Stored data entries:

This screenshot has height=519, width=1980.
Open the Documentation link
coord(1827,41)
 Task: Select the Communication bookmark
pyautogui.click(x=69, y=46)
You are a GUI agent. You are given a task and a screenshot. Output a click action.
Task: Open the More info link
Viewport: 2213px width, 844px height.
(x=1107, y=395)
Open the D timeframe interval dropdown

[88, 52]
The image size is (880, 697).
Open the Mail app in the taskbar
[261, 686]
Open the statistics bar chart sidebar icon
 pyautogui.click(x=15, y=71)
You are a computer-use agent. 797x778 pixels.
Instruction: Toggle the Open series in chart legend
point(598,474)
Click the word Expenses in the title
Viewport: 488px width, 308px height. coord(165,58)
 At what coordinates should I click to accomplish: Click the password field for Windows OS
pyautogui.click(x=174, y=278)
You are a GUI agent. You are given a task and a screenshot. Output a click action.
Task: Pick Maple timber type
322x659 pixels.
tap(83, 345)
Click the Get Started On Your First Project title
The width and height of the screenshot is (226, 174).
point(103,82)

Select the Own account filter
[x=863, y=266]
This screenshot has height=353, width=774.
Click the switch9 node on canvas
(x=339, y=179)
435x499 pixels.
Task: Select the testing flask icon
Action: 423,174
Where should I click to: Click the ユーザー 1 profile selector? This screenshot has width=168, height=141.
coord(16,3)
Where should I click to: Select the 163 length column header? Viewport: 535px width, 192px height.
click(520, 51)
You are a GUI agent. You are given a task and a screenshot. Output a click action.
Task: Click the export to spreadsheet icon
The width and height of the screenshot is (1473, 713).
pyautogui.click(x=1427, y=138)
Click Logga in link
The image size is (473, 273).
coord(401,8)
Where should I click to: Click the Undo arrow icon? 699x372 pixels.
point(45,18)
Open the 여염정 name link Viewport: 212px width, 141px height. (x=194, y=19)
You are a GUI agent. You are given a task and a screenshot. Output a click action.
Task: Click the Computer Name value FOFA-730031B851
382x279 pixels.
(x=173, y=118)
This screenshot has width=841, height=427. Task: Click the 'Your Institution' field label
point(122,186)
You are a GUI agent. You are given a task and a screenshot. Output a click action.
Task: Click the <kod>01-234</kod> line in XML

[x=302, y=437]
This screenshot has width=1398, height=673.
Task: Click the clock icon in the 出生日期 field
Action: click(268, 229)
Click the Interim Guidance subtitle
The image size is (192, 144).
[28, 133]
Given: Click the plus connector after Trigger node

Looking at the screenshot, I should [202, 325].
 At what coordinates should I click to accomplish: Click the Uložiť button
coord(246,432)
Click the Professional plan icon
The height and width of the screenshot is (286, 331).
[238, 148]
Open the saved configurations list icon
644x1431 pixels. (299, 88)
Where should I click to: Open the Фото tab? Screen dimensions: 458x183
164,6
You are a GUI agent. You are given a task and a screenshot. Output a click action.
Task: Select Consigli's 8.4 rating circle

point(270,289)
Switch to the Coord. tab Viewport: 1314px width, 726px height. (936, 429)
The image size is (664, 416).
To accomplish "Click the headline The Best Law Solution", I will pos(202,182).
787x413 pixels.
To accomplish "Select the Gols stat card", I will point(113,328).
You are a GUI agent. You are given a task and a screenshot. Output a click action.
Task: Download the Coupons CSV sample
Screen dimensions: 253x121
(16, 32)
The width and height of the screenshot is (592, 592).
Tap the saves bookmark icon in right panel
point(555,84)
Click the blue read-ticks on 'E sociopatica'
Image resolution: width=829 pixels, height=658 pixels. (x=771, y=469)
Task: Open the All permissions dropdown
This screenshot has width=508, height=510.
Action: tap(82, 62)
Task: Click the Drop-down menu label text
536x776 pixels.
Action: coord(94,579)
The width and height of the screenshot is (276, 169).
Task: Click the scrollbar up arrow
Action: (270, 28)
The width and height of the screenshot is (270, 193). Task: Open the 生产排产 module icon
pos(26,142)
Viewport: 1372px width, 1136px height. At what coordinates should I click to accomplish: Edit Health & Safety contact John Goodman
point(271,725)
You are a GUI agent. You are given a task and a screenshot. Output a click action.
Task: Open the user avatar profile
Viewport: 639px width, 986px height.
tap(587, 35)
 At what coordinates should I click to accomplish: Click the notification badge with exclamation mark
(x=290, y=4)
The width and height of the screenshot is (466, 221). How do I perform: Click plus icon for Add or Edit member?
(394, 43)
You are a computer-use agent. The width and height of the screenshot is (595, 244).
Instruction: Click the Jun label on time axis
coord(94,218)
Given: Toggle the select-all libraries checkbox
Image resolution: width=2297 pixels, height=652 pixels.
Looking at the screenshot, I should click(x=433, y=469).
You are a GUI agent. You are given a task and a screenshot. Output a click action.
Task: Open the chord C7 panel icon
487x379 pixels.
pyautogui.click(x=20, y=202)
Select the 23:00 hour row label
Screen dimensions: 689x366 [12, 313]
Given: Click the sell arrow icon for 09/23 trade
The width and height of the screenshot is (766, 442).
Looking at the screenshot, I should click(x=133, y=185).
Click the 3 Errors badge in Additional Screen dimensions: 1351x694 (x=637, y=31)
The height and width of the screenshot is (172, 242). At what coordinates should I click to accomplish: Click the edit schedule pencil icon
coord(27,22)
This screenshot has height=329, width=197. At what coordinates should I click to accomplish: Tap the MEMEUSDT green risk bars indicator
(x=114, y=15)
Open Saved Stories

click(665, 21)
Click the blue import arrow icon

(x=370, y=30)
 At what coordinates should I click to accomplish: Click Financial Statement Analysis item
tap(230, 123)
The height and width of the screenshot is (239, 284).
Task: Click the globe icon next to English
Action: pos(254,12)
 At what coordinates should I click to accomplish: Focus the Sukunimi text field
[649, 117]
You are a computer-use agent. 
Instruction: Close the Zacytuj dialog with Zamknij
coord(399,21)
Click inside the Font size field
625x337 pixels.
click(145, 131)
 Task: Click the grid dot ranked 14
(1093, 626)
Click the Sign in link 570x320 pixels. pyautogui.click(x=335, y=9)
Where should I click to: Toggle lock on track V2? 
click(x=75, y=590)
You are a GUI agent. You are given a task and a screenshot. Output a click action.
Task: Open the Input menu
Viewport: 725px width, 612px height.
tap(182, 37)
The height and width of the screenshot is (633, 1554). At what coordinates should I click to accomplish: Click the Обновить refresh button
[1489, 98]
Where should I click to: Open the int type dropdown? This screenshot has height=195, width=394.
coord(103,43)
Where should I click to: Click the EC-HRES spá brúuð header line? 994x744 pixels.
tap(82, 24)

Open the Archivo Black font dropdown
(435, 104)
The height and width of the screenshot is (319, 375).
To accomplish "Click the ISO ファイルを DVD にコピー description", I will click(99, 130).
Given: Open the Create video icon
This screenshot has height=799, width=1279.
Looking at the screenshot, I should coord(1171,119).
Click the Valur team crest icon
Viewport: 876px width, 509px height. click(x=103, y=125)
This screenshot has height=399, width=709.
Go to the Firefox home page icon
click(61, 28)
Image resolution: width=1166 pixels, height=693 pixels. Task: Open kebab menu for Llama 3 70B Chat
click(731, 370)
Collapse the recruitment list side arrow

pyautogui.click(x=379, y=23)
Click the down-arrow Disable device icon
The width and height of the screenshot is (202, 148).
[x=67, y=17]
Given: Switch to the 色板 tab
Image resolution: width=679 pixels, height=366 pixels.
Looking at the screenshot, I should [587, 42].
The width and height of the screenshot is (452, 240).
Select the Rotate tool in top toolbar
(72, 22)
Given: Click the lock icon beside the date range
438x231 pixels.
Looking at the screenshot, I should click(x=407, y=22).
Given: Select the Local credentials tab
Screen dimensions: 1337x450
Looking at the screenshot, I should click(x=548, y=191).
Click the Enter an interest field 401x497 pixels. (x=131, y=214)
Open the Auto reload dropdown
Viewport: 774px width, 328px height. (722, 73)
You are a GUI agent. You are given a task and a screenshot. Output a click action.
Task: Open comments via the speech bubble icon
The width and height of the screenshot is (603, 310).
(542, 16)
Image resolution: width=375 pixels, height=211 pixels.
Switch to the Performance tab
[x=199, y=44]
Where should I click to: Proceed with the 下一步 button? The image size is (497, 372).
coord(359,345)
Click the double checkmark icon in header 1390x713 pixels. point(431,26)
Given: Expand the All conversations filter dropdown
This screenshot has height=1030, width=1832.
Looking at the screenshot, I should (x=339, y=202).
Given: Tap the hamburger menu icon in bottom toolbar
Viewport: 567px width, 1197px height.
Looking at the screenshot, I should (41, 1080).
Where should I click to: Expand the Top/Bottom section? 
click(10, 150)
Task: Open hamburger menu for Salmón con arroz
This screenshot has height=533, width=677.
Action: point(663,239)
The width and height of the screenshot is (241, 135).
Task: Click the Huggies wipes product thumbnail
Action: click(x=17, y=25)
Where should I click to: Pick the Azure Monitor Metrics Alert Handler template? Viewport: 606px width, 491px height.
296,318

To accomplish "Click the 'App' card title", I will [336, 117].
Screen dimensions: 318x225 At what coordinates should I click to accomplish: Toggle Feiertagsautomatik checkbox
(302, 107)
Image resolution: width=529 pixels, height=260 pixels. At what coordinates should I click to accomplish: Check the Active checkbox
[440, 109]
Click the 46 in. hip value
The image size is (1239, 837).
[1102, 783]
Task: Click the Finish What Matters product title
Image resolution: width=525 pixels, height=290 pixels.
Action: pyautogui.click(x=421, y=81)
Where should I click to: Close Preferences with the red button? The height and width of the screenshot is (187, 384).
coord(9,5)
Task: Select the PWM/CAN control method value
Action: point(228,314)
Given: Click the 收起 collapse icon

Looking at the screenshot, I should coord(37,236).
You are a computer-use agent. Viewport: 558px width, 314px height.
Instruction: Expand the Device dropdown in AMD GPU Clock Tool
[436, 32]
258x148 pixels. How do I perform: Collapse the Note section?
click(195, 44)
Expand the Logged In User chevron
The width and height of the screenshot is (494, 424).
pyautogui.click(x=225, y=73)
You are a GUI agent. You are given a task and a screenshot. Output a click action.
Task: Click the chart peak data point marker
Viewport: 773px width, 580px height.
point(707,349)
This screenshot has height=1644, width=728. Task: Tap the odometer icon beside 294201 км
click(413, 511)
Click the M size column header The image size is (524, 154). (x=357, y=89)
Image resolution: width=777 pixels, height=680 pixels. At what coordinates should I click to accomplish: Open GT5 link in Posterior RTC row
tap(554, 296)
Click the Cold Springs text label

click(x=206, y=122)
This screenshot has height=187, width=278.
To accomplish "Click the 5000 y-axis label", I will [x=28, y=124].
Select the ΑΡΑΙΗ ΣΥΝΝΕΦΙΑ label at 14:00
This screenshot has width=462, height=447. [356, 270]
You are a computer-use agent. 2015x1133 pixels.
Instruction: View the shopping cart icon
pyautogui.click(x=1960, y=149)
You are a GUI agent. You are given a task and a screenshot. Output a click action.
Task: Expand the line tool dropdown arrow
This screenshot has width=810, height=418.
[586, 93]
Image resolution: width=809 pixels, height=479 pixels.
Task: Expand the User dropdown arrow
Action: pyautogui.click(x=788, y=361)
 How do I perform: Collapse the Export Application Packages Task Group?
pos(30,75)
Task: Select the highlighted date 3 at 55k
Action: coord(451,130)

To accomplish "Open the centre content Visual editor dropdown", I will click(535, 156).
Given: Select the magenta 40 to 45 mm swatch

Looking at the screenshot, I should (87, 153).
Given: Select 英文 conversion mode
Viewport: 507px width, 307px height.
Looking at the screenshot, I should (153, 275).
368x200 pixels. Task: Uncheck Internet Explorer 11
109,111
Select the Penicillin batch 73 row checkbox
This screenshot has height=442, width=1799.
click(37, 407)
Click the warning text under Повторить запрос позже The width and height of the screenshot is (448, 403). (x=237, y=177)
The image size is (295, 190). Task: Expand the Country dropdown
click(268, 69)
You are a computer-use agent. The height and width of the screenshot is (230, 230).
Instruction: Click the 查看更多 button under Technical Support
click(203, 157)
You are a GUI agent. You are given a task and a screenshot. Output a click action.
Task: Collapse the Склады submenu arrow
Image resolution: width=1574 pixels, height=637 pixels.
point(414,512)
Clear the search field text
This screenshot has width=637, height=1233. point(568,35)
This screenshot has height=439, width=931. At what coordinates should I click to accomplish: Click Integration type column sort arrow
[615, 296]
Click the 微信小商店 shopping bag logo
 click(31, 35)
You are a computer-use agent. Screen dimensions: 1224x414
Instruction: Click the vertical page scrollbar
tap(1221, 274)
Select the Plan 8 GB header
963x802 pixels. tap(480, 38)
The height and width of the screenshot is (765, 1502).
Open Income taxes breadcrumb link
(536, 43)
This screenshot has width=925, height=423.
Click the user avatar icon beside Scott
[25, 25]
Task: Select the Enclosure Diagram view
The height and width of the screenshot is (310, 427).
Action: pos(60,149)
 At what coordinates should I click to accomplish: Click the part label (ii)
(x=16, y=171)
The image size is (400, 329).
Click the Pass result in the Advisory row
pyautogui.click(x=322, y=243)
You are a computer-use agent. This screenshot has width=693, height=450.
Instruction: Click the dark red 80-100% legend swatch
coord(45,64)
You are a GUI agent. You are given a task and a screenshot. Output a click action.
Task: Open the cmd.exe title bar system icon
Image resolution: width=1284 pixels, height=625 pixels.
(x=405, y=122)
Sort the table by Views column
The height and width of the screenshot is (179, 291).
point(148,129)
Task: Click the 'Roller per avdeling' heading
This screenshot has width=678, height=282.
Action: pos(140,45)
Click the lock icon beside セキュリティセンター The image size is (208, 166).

WHAT YOU WILL DO — In the records above, the line with "368x200 pixels. Task: Uncheck" marks the start and the line with "You are a computer-use agent. The height" marks the end; copy that stretch exactly, both lines included, and nothing else.

SOLUTION BELOW —
368x200 pixels. Task: Uncheck Internet Explorer 11
109,111
Select the Penicillin batch 73 row checkbox
This screenshot has height=442, width=1799.
click(37, 407)
Click the warning text under Повторить запрос позже The width and height of the screenshot is (448, 403). (x=237, y=177)
The image size is (295, 190). Task: Expand the Country dropdown
click(268, 69)
You are a computer-use agent. The height and width of the screenshot is (230, 230).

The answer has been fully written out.